Mon, 21 July 2014 02:20
by Honorine Kaze
Business

 

The City of Windhoek (CoW) accounted for 62.1% of the total value of completed buildings in the period  January to May at N$239.1m whereas other local authorities accounted for 37.9% representing N$146.0m, Namibia Statistics Agency (NSA) monthly report shows.
The NSA report also shows that CoW index declined of 48.8% opposed to other local authorities which have recorded an increase in their index compared to May 2013.
“In May, the municipality of Walvis Bay recorded the highest index level of 373, followed by Ongwediva at 254. Swakopmund recorded the lowest index level of 90, an increase of 9.4% when compared to May 2013 and a decline of 17% when compared to April 2014,” the NSA report shows.    

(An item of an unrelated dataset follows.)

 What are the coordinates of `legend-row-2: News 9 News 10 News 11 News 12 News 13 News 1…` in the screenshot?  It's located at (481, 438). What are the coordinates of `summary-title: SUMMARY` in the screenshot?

 The NSA  further noted the total value of buildings completed during the period January to May registered N$385m which was a decrease from the same period the previous year of N$ 518.3m and N$333.5m in the base year 2010.

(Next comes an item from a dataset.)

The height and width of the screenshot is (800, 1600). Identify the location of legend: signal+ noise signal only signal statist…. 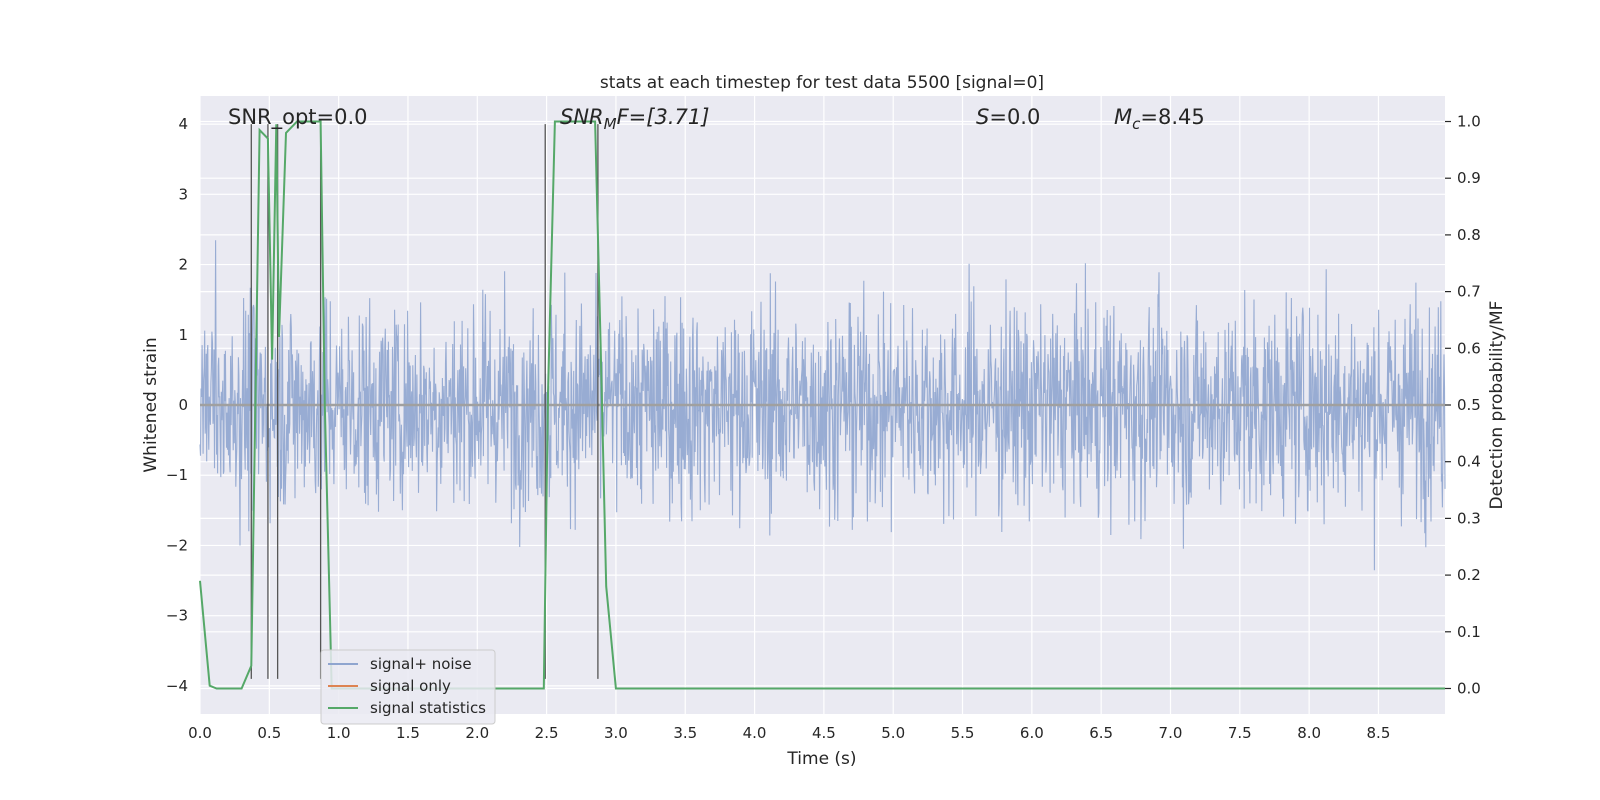
(408, 687).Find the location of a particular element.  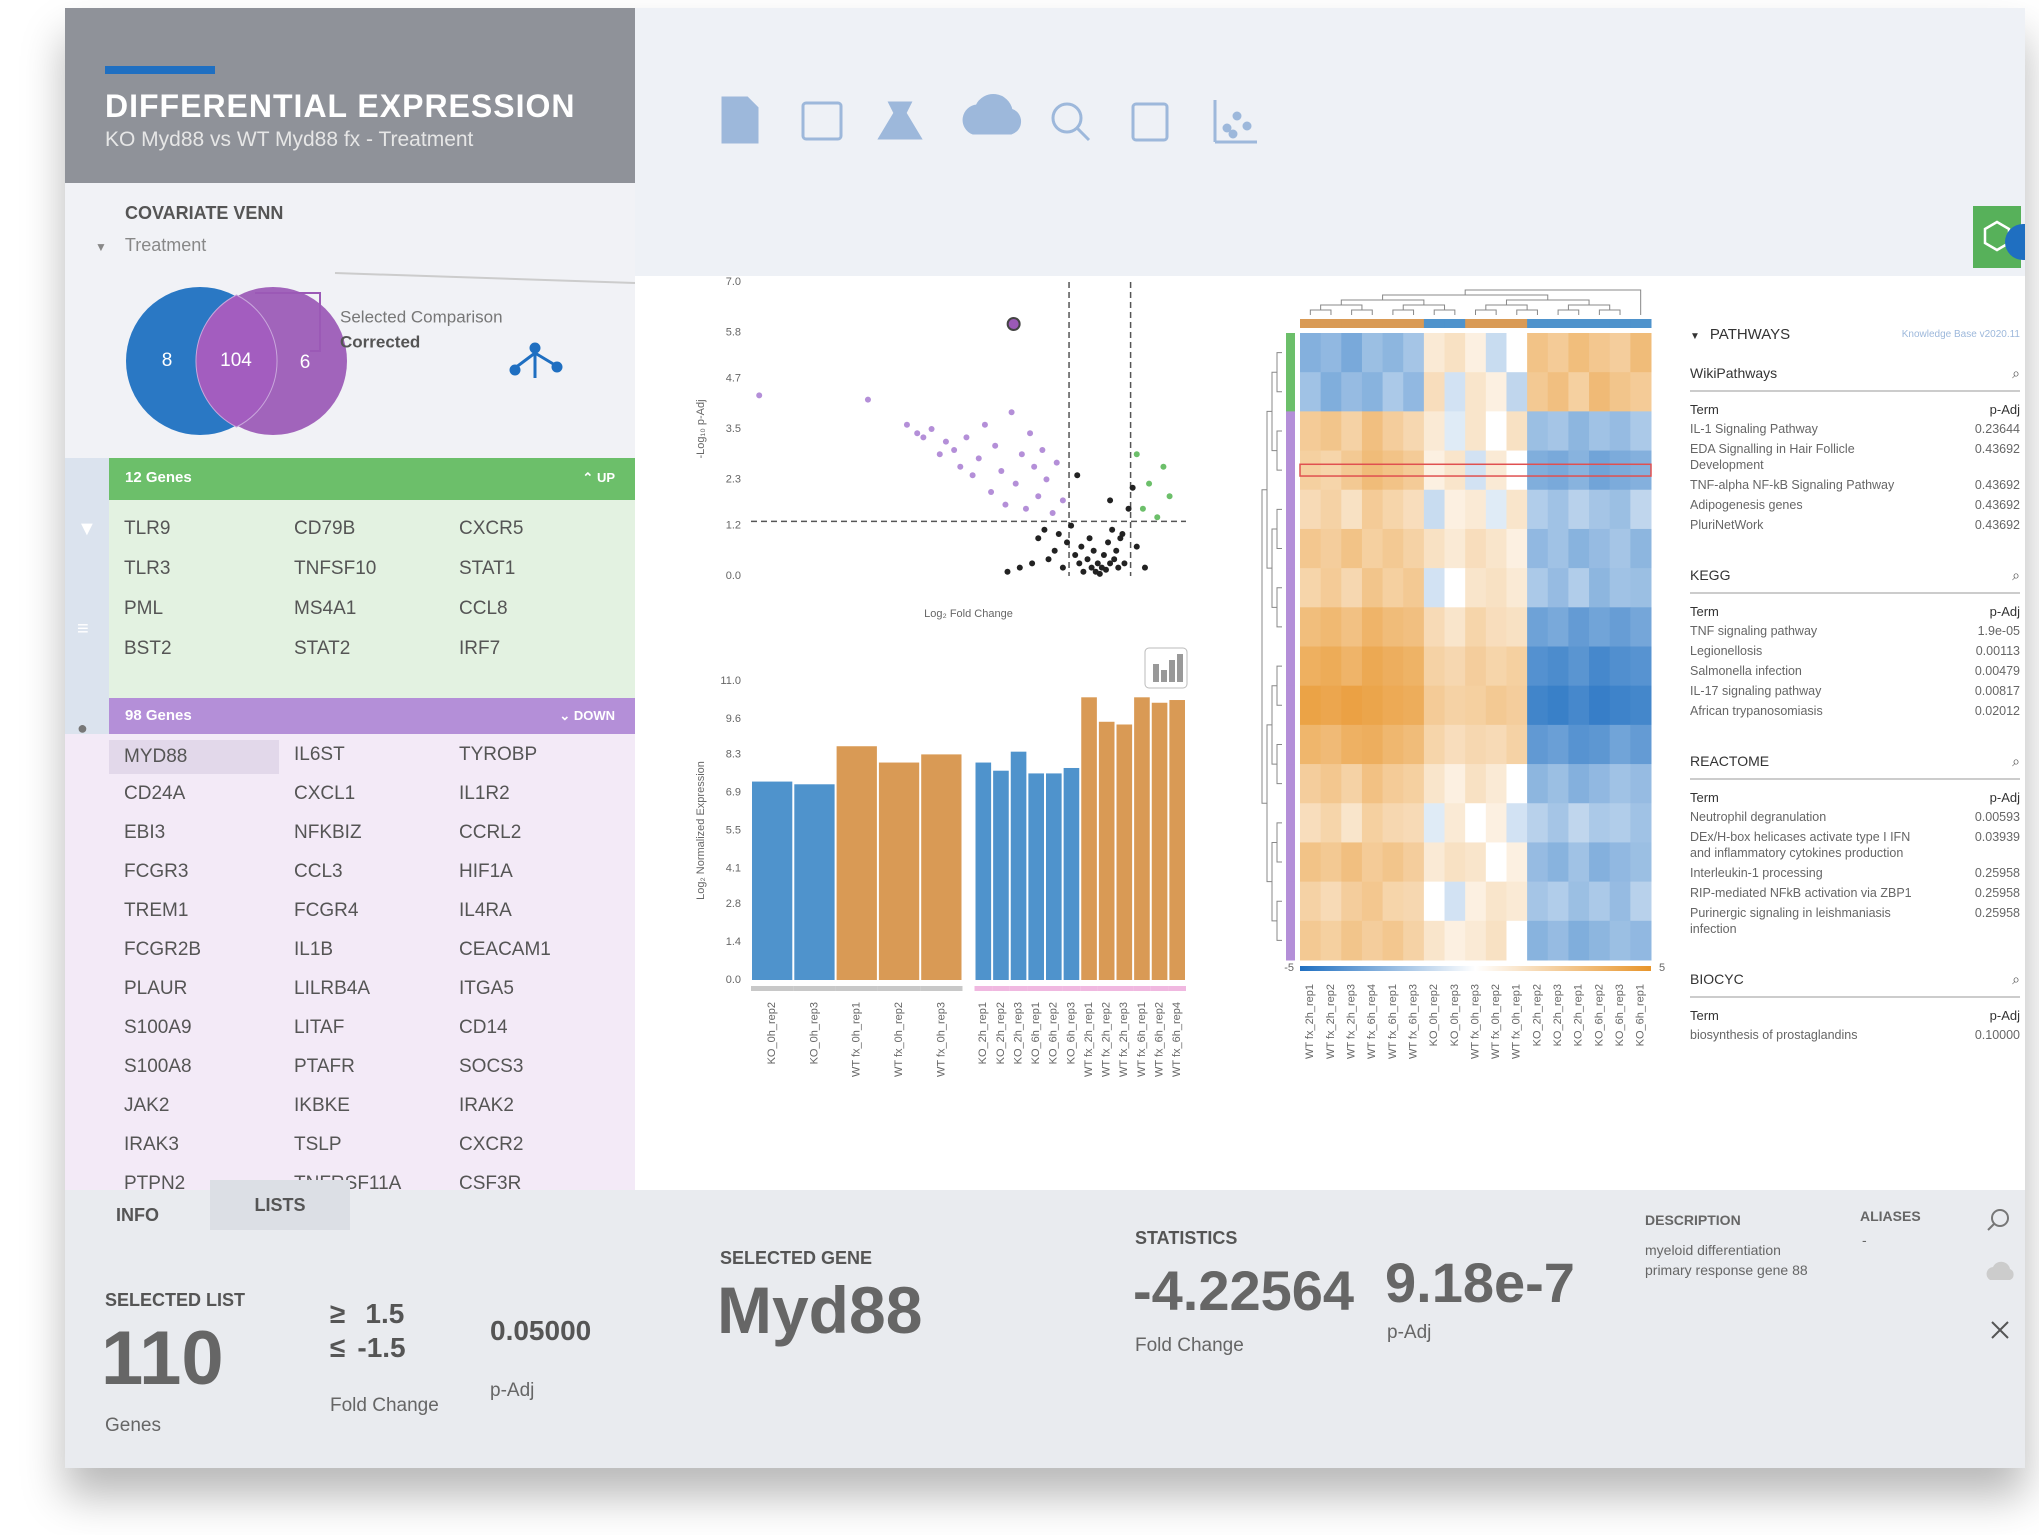

pathway-row: biosynthesis of prostaglandins 0.10000 is located at coordinates (1855, 1035).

 “As such, the year to date value of plans approved is down 25.7% when compared to the levels seen in 2013,” NSA noted in part.
The composite building plan index for May 2014 stood at 137, down 23 index points when compared to the level seen in May 2013.

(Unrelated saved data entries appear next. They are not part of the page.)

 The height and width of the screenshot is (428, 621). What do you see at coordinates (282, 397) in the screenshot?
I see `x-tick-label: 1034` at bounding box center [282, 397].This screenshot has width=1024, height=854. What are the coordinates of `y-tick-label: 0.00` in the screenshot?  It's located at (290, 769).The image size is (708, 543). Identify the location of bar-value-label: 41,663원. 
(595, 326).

However, NSA notes that despite the 14.45 decline in the index when compared to last year, the index level is up notably on a month on month basis, by some 71.7%.
On their side, The Institute for Public Policy Research (IPPR) IJG Business Climate Index for the month of May attributed its upward move from a three month slump to the private sector credit extension to household and a pick up value of buildings plans completed in May to N$51m from a little over N$30m in the preceding month.
    The IPPR IJG business Climate Index for the month of May increased by 3.9 points, following the minor 0.4 point contraction in the preceding month.
“The strong growth in private sector credit extension is largely driven by historically low interest rates as well as ever increasing house prices. In all likelihood, Namibia has now entered an interest rate hiking cycle following an increase in the repo rate in June, the first such increase since late 2007. As a result, credit extension growth can be expected to moderate over the next 12 to 18 months,” the IJG climate index  reports.
  The IJG Business climate report went on to stress that while private sector credit extension and building plans completed  increased in May , company registrations, buildings plans passed and meat prices declined marginally, somewhat restricting the expansion of the index.
“The value of building plans passed, while a leading indicator tends to be volatile on account of the fact that individual large projects approved by the municipality can skew the overall figure. Additionally the reduction in company registrations, particularly CCs, is a move away from trend and is expected to once again pick up in coming months,” as stated in the business climate index report.
The IJG report added that, “the meat price index saw a decline, despite an increase in the average price of lamb, on account of a more than three percent decline in the average of beef price. This marks the third decline in the average price of beef in as many months. Given the drought experienced last year, and the beef price can be expected to recover towards the end of the year as supply shortage bites.”